(Available data begins)

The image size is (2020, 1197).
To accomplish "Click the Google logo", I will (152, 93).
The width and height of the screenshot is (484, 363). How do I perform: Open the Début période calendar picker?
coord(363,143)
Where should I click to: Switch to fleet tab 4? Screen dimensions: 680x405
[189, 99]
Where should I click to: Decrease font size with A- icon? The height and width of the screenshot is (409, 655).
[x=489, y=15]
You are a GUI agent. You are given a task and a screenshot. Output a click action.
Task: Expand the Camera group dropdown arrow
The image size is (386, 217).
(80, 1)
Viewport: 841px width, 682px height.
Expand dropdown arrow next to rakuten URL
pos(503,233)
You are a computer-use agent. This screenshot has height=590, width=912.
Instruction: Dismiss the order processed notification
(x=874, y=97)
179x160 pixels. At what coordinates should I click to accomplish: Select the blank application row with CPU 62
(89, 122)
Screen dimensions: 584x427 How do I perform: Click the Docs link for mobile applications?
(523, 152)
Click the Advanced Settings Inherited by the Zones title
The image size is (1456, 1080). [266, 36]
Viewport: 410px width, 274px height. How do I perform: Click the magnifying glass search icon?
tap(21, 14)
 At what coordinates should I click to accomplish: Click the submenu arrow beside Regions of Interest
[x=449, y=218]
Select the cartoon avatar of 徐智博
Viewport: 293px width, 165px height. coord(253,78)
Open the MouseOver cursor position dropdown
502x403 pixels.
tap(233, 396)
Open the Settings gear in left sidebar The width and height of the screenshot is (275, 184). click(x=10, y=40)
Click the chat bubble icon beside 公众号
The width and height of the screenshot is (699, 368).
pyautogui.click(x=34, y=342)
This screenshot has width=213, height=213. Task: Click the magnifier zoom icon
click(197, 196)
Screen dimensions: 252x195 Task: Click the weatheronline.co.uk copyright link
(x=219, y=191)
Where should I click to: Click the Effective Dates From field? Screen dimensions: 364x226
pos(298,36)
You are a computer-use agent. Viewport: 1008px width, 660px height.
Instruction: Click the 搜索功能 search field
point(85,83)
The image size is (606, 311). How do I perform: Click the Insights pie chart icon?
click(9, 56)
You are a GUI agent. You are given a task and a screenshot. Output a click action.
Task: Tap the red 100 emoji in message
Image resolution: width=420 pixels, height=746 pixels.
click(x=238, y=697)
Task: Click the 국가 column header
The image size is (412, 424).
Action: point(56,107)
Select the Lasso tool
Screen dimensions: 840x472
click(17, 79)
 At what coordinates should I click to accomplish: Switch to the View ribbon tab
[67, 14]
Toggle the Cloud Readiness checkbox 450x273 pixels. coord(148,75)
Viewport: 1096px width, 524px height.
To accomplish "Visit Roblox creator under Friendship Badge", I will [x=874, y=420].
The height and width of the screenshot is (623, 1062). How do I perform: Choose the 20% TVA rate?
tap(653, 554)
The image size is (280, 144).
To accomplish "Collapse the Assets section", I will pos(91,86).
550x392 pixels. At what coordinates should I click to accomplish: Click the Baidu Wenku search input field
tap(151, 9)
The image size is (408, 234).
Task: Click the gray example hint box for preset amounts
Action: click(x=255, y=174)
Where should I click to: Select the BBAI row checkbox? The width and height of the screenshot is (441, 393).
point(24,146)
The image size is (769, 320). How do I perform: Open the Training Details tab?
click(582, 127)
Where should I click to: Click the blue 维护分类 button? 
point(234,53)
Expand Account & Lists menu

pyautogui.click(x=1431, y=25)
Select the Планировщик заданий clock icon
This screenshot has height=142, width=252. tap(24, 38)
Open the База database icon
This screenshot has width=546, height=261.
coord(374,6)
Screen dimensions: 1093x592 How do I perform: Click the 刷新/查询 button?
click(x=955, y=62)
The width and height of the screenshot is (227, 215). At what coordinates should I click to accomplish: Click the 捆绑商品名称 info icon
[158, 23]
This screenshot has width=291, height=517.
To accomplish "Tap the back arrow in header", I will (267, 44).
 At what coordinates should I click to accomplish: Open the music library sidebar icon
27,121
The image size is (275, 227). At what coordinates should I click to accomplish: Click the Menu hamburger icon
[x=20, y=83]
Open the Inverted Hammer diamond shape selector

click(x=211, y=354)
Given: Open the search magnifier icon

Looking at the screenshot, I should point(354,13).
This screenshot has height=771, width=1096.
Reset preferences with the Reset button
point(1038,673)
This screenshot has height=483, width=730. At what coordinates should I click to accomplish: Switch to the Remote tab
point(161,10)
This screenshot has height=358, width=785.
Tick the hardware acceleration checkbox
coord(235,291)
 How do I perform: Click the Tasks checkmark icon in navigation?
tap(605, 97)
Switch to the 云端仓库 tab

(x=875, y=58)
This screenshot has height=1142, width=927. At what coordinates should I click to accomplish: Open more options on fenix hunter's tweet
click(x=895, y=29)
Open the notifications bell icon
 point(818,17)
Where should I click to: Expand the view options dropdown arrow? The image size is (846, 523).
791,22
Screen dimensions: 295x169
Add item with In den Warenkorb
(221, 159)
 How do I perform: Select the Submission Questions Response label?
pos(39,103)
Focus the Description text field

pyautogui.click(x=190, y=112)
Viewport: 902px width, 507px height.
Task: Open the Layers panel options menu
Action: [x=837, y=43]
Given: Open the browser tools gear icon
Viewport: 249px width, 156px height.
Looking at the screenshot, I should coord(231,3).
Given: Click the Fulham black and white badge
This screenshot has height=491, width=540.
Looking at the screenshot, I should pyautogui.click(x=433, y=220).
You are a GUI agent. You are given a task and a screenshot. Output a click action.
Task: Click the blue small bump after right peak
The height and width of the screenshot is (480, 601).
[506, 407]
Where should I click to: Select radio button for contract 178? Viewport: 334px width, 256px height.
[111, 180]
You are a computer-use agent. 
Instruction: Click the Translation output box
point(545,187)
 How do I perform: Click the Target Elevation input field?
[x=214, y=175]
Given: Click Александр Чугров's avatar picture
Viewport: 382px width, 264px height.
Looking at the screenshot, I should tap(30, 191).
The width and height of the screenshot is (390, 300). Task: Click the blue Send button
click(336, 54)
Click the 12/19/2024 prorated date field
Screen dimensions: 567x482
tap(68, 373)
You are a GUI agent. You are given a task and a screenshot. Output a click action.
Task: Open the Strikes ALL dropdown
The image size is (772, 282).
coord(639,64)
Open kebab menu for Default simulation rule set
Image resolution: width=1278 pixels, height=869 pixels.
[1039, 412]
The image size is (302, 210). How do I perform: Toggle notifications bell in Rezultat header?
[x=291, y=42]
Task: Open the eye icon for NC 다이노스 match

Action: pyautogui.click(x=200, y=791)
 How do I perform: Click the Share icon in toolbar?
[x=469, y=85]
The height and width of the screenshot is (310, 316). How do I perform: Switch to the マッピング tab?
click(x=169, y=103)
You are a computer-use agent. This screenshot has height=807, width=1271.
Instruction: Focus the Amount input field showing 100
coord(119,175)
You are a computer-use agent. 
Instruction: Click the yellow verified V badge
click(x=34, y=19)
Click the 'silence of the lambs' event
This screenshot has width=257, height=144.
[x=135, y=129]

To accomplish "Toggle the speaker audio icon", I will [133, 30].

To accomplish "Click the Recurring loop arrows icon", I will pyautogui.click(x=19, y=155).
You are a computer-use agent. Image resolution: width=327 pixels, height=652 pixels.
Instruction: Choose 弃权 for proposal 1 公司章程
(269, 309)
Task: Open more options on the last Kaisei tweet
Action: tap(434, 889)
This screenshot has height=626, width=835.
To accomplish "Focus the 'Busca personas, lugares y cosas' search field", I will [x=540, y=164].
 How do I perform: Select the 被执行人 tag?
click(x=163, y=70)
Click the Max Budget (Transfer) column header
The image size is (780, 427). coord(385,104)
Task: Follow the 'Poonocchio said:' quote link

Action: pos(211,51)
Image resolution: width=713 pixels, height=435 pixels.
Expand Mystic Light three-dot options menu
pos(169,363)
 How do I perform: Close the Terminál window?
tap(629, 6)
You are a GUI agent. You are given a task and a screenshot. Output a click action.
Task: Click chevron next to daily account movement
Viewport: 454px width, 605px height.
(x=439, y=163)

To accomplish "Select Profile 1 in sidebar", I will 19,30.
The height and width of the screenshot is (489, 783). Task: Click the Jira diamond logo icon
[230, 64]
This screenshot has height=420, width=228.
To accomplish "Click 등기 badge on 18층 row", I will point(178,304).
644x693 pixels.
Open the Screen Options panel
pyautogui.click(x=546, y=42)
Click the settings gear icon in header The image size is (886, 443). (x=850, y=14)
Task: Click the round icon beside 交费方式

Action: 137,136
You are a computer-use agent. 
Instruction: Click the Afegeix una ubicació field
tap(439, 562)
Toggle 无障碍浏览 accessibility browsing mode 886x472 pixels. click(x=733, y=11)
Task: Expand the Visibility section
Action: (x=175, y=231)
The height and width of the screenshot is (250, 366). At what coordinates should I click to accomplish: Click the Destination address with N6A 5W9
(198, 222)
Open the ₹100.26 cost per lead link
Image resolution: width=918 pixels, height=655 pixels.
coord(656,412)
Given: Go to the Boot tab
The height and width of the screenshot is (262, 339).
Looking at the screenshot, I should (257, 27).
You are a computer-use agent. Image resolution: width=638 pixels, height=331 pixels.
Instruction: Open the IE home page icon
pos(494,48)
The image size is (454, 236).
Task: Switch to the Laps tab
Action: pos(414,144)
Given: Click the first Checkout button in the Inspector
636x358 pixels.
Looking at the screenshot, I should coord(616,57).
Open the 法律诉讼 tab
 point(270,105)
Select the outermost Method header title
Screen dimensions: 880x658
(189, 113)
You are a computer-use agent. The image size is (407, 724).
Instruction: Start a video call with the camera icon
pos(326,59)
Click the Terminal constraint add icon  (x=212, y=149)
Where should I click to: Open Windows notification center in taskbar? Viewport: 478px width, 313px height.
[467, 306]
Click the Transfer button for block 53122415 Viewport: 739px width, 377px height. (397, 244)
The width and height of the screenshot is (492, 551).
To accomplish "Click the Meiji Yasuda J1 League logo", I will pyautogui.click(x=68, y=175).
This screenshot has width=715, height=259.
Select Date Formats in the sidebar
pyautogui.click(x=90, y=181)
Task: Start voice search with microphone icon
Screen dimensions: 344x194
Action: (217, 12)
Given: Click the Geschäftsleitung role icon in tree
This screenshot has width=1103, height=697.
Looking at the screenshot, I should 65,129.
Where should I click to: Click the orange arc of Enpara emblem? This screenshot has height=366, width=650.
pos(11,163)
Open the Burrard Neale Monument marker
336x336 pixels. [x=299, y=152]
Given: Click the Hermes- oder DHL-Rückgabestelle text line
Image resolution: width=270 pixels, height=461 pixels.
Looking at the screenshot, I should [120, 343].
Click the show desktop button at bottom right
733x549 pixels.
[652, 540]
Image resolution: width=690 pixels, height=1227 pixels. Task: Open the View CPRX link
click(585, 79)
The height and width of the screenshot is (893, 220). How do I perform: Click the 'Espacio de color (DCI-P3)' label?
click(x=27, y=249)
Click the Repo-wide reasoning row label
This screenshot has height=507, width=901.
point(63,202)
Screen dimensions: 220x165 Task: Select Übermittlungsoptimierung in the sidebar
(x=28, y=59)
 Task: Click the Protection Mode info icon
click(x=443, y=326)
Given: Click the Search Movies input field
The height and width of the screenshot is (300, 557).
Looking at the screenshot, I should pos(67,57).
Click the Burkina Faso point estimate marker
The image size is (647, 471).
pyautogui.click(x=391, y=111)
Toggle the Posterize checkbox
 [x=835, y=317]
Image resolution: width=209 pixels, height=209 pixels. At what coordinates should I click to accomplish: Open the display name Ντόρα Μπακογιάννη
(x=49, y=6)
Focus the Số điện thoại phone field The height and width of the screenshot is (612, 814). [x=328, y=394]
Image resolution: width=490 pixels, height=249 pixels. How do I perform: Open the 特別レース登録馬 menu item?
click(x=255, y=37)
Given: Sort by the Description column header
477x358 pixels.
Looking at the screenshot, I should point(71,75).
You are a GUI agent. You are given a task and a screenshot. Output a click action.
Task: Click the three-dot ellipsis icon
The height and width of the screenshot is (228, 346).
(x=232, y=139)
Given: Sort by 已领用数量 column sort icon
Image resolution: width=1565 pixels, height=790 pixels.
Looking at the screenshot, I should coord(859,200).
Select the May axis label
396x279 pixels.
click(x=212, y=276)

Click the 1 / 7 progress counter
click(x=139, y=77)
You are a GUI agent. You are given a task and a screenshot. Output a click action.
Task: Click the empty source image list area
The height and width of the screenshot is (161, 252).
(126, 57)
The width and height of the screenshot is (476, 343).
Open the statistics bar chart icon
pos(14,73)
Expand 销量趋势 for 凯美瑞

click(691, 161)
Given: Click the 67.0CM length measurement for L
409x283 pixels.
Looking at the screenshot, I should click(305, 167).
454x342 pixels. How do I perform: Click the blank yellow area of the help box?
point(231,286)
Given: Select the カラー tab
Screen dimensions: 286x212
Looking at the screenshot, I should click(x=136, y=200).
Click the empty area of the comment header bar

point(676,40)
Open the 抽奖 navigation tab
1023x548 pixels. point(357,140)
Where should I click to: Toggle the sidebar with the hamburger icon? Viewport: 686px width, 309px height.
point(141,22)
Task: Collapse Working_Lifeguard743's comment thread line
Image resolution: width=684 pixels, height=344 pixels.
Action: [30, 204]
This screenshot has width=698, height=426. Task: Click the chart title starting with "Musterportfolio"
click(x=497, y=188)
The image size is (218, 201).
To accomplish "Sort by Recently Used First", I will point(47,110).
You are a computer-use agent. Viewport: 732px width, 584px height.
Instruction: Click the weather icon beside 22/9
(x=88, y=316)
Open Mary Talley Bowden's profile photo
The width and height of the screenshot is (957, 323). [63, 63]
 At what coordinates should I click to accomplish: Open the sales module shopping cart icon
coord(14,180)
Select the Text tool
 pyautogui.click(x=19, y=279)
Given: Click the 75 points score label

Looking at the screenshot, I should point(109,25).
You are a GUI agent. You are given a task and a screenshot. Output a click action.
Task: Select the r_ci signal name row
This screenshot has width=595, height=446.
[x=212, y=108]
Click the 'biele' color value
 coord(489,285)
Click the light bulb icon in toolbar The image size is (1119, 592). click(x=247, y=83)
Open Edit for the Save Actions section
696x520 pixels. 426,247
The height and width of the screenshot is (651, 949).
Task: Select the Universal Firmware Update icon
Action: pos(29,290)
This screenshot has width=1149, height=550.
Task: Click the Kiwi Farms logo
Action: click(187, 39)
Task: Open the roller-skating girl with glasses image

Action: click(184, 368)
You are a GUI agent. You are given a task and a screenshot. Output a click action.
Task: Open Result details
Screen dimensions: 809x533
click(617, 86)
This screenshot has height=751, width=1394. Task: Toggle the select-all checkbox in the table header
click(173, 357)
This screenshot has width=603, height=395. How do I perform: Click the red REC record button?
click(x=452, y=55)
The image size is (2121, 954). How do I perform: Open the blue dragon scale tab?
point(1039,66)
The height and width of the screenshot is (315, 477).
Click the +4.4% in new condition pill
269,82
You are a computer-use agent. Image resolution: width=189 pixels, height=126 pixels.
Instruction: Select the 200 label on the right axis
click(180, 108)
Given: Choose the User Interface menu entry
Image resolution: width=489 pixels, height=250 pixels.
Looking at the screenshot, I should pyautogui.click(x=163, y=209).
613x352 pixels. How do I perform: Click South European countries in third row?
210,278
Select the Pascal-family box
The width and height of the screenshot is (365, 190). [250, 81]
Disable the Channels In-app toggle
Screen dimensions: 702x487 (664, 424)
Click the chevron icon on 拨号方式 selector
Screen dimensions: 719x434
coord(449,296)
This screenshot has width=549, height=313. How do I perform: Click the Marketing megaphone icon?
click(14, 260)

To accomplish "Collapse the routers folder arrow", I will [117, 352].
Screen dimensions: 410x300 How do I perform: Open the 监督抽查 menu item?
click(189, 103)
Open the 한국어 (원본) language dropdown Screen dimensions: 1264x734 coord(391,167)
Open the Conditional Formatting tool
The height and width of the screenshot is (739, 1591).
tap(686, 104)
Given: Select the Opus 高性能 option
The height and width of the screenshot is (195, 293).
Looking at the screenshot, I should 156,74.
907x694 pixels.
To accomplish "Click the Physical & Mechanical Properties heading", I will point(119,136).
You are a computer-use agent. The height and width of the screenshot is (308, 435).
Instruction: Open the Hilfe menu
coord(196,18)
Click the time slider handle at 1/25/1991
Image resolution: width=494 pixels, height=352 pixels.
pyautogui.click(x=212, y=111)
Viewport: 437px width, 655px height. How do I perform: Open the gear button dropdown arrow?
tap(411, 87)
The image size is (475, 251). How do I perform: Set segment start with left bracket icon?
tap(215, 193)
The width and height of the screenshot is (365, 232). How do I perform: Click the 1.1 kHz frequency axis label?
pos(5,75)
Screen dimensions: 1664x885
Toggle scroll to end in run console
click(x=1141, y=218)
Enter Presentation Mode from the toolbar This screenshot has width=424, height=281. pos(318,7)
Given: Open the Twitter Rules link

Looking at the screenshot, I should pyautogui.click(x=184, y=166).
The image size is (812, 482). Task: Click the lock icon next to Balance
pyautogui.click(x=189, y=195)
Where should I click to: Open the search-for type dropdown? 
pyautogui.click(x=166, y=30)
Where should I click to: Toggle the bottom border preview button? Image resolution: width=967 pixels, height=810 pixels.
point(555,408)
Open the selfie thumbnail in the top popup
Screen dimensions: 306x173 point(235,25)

(Available data ends)

• [Task prompt]: Which lines in the entries above contain "Collapse"? Pull each of them out.

• [Task output]:
To accomplish "Collapse the Assets section", I will pos(91,86).
Task: Collapse Working_Lifeguard743's comment thread line
To accomplish "Collapse the routers folder arrow", I will [117, 352].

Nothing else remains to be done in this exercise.